**Work instructions:** Count the lines below that contain the string "coordinates", treating uppercase and lowercase as different, and reply with only the number.

**Given information:**

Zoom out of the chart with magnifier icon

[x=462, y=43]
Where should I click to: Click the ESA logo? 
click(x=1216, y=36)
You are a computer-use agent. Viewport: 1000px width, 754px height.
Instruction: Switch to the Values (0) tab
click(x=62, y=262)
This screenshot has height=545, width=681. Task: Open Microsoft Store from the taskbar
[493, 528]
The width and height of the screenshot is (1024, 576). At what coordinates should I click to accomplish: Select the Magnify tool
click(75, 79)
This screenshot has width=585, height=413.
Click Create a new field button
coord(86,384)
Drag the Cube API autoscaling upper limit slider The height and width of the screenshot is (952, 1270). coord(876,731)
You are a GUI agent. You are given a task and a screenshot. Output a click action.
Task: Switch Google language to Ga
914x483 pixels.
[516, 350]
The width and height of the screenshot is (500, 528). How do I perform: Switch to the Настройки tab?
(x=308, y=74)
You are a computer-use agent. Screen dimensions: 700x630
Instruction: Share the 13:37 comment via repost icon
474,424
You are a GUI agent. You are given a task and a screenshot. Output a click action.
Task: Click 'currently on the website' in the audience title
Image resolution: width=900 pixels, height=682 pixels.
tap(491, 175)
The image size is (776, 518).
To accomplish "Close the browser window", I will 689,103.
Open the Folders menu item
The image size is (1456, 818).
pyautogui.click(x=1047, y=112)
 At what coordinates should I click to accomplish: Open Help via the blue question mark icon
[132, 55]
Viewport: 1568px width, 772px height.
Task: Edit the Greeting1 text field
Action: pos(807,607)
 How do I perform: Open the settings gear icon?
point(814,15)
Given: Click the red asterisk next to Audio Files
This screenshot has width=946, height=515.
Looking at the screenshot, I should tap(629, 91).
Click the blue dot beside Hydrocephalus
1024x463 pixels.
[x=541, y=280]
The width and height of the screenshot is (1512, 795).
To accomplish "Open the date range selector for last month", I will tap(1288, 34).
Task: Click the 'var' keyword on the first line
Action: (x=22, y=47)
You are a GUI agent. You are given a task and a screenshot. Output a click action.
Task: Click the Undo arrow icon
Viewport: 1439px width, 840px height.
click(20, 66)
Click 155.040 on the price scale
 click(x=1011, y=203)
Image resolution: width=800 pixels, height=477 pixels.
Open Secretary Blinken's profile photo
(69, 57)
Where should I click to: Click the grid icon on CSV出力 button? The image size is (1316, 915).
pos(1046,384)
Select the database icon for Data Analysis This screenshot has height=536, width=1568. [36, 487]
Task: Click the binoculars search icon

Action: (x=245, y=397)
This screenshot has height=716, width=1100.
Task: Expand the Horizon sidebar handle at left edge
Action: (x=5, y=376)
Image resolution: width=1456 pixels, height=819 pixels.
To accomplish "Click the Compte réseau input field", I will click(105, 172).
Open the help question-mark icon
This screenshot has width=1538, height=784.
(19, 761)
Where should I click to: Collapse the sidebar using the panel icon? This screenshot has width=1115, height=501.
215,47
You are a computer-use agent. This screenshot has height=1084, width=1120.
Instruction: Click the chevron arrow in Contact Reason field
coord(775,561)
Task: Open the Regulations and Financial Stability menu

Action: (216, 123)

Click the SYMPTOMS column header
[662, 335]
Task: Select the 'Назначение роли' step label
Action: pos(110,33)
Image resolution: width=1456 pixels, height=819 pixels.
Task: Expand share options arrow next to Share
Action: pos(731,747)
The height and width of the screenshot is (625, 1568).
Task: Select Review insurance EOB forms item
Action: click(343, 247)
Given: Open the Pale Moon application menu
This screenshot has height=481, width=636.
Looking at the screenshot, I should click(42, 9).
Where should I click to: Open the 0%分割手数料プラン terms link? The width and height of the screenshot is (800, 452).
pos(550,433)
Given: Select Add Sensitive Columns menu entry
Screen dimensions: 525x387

**Reply:** 2